USA: la statue en silicone d'un homme en slip provoque l'émoi

Par @Culturebox
Mis à jour le 06/12/2016 à 06H30, publié le 07/02/2014 à 09H01
"Le Somnambule" ("Sleepwalker"), une reproduction en silicone de Tony Matelli © DARREN MCCOLLESTER / GETTY IMAGES NORTH AMERICA / AFP

La statue hyper-réaliste d'un homme en slip aux abords d'une université américaine près de Boston a choqué des centaines d'étudiantes qui ont réclamé le retrait de cette sculpture, "source de stress inutile". "Le Somnambule" ("Sleepwalker") est une reproduction de silicone du corps d'un homme signée par l'artiste Tony Matelli.

Cette reproduction de silicone a été installée mardi sur le bord d'une route menant à Wellesley College, une université réservée aux femmes à une demi-heure de Boston dans le Massachusetts. L'installation a été disposée dans le cadre d'une exposition hébergée par le Davis Museum, musée de l'établissement.

"Quelques heures après son installation, le Somnambule est devenu une source d'appréhension et de peur et a déclenché chez certaines personnes, un sentiment d'agression sexuelle", explique une étudiante à l'origine de la pétition qui réclame le retrait de l'installation. La pétition, publiée en ligne sur le site Change.org, avait recueilli 559 signatures jeudi. "Si elle peut apparaître comme comique ou comme une provocation, cette sculpture est devenue une source de stress inutile pour un certains nombres d'étudiantes qui, pour la majorité, vivent et étudient sur place", indique le texte.

"L'art ouvre le dialogue", explique la directrice du La directrice du Davis museum

La directrice du Davis museum a expliqué que l'oeuvre avait volontairement été placée dehors pour relier l'exposition au monde extérieur. "J'aime l'idée d'un art qui s'échappe des murs du musée et brouille les lignes entre ce que nous attendons à être à l'intérieur (art) et ce que nous attendons être à l'extérieur (la vie)", écrit Lisa Fischman. 

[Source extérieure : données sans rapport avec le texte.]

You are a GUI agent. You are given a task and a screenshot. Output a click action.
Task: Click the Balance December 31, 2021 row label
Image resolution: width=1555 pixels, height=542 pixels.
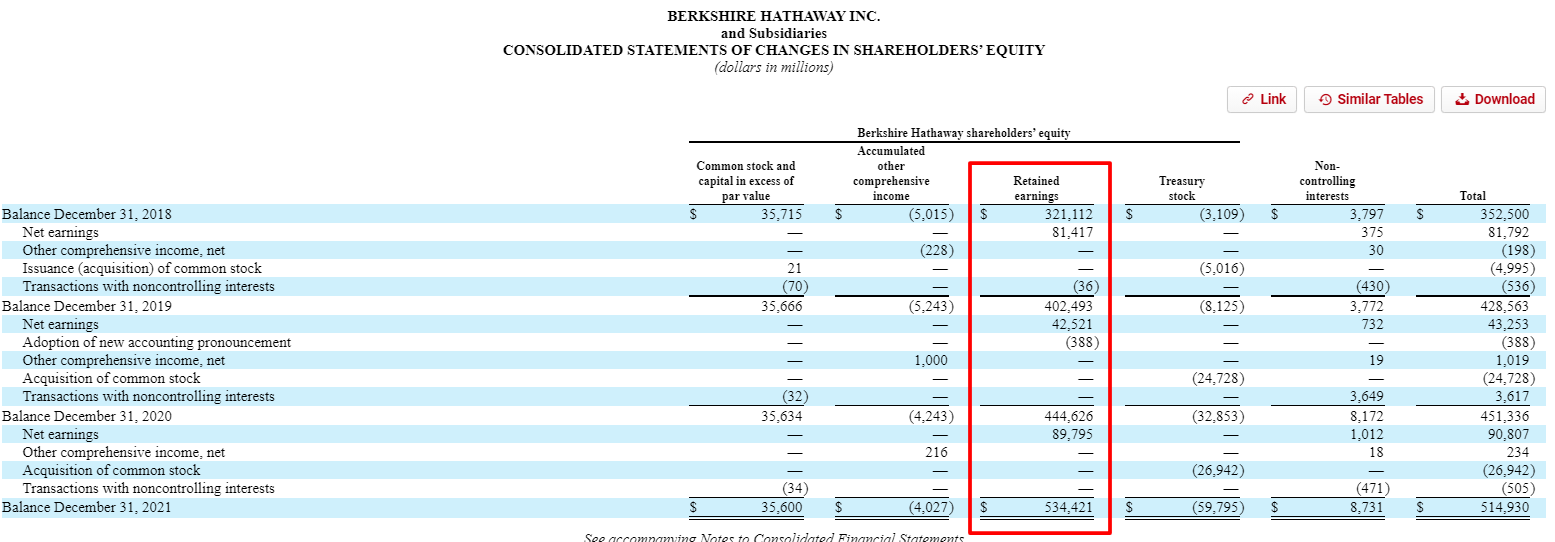coord(87,507)
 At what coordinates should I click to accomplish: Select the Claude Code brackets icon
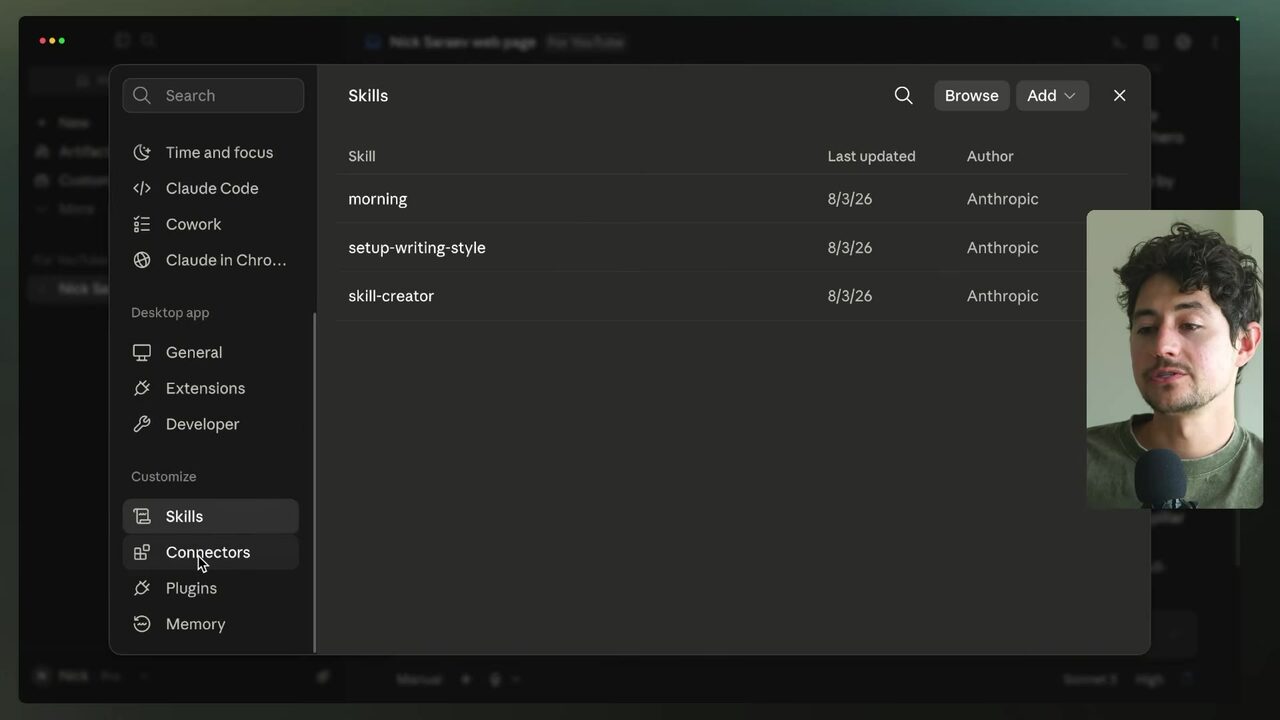tap(142, 188)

"Depuis les fenêtres du cinquième étage, j'ai regardé pendant plusieurs heures et par intermittence les étudiantes s'arrêter et interagir avec la statue de manière ludique, en prenant des portraits d'elles avec leur téléphone". "L'art ouvre le dialogue", poursuit-elle, "et les échanges constituent le coeur même de l'éducation".